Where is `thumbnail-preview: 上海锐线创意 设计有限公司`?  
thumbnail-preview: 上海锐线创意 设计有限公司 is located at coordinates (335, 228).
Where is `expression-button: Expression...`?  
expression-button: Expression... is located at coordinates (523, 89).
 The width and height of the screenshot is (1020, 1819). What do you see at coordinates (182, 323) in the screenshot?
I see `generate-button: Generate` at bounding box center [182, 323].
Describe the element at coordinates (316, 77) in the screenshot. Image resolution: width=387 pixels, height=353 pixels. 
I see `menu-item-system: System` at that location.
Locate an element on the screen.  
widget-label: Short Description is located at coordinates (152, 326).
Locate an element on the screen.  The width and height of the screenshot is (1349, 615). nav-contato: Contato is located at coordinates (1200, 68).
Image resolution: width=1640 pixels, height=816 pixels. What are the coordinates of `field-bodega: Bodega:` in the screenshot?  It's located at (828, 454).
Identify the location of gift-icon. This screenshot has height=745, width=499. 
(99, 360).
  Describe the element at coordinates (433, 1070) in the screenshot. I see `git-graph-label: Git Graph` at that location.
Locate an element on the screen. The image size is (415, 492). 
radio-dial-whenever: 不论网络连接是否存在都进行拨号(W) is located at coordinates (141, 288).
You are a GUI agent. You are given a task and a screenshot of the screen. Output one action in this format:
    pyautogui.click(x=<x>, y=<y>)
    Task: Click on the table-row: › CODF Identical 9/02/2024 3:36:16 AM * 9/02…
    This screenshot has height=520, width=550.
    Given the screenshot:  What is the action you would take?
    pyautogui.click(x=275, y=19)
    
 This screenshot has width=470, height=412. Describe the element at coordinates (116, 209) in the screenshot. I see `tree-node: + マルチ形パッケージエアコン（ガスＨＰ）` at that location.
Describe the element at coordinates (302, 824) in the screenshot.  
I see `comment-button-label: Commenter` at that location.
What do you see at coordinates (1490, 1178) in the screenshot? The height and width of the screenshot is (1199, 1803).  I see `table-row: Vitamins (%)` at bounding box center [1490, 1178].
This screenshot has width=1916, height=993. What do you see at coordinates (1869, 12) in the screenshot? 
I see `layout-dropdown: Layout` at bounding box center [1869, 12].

What to produce: Pick out each line of the data above that contains the word "action", and reproduce those lines.

Solution below:
You are a GUI agent. You are given a task and a screenshot of the screen. Output one action in this format:
    Given the screenshot:  What is the action you would take?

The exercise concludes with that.